Parte desta produção pode ser vista na exposição “A.R.L. Vida e obra”, inaugurada nesta quarta-feira (4) no Centro Cultural Banco do Brasil (CCBB) do Rio, encerrando sua itinerância na cidade, após passar pelas sedes da instituição em São Paulo, Belo Horizonte (MG) e Brasília (DF). Com curadoria do próprio Geraldo Porto, professor do Instituto de Artes da Unicamp, a mostra é dividida em seis núcelos e reúne cerca de 90 trabalhos, incluindo pinturas, fotografias e instalações digitais criadas a partir da produção de Roseno.

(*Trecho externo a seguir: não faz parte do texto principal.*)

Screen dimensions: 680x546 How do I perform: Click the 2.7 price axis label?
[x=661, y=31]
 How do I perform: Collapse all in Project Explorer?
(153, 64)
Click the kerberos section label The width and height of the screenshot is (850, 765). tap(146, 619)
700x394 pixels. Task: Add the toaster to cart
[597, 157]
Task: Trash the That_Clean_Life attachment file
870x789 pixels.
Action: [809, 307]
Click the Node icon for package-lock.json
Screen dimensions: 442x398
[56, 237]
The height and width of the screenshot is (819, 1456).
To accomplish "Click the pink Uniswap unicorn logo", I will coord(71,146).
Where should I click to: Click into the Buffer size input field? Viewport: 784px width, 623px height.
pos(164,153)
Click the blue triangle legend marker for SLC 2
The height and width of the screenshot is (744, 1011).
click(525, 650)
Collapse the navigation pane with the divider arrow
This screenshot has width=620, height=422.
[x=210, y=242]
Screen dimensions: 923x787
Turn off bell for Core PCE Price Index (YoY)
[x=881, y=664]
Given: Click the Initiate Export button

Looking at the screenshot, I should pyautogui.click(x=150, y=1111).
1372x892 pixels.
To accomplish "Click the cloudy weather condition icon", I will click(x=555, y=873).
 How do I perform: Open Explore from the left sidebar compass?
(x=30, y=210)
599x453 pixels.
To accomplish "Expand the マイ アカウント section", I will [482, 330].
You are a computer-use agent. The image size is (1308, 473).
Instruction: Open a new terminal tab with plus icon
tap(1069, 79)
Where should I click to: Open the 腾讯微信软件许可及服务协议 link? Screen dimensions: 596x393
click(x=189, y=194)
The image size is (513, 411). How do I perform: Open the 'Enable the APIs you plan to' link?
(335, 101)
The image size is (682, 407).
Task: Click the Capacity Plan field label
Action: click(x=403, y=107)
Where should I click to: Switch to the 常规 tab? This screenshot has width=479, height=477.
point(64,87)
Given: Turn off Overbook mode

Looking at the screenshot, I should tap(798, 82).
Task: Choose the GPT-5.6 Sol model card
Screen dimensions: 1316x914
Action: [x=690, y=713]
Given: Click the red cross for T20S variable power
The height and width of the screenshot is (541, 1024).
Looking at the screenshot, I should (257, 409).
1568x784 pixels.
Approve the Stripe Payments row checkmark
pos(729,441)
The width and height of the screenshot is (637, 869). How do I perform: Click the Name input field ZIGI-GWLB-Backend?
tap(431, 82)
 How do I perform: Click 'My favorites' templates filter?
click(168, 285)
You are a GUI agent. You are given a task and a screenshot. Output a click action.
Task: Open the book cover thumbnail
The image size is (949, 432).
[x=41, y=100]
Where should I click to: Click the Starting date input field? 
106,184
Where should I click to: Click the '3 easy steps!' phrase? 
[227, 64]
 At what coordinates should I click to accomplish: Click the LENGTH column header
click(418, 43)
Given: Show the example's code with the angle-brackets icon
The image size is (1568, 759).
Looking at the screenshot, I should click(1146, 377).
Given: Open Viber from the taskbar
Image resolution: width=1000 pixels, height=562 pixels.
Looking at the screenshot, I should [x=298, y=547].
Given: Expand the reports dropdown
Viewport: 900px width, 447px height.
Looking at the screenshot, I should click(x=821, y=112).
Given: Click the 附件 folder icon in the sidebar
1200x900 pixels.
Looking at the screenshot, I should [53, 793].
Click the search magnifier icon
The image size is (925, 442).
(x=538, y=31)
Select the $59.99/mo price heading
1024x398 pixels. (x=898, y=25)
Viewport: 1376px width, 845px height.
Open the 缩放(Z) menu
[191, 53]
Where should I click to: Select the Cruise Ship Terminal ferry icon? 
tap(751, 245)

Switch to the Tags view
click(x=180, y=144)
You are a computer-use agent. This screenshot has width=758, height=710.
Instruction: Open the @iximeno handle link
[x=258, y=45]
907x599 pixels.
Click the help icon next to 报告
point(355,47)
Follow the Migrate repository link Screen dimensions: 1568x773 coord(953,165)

— Fiquei intrigado quando vi uma obra dele pela primeira vez na exposição (no Centro de Convivência Cultural de Campinas, em 1988), queria saber quem era. Me disseram que era um senhor que passava toda semana com uma sacola de feira cheia de pinturas, tentando vendê-las, e peguei seu endereço — lembra Porto. — Quando cheguei àquele barraco de madeira, sem luz elétrica, onde ele pintava compulsivamente, fiquei sem chão. Tudo o que havia estudado sobre pintura, sobre o que é a beleza, estava ruindo na minha frente. Acabei comprando tudo o que ele tinha em casa.
A partir da coleção pessoal das obras de Roseno, Porto organizou a primeira individual do artista, na galeria paulistana Casa Triângulo, em 1991. O curador recorda como o potiguar encarava sua arte como forma de expressão, mas também com um sentido de sobrevivência.
— Ele conseguiu ganhar um dinheirinho vendendo cocada na Estação da Luz, em São Paulo, e ouviu falar de um “professor espanhol” que dava um curso de fotografia no bairro da Liberdade. Ele se apaixonou pela fotografia e chegou a trabalhar profissionalmente, fazendo casamentos, batizados, mas depois faliu — conta o curador. — Ele começou a pintar sobre fotos, e também recortava imagens de embalagens para pintar depois. E tentava vender as obras, para ele era um ofício também.
A palavra tornou-se um dos elementos mais constantes nas obras de Roseno. Semianalfabeto, ele passou a ser questionado quando suas obras começaram a ganhar projeção. Além de legendas para as próprias imagens criadas por ele, o pintor passou a escrever frases, também no verso dos trabalhos, como forma de colocar-se como artista, a exemplo de “Sou um homem muito inteligente” e “Queria ser um passarinho para conhecer o mundo inteiro”.
— Ele vendia doces e cachaça em casa, e pedia ajuda para as crianças vizinhas para escrever nas telas, dava balas em troca. Ele também colava recortes no verso, o preço da gasolina, do feijão, da banana. Uma coisa completamente original — comenta Porto.
Dentre as obras mais destacadas de Roseno, além de retratos de nomes como o diplomata Rui Barbosa, o poeta Carlos Drummond de Andrade, o presidente Getúlio Vargas e o aviador Santos Dumont, estão os chamados “bêbados”, série em que o artista pintava rostos com vários olhos, narizes e bocas, como se o espectador tivesse a percepção afetada pelo efeito do álcool.
— Isso vinha de uma referência popular, de quadrinhos que eram vistos com frequência nos bares, colados junto aos dos recados de “proibido vender fiado”. Acabou virando uma de suas marcas mais fortes — conclui o curador.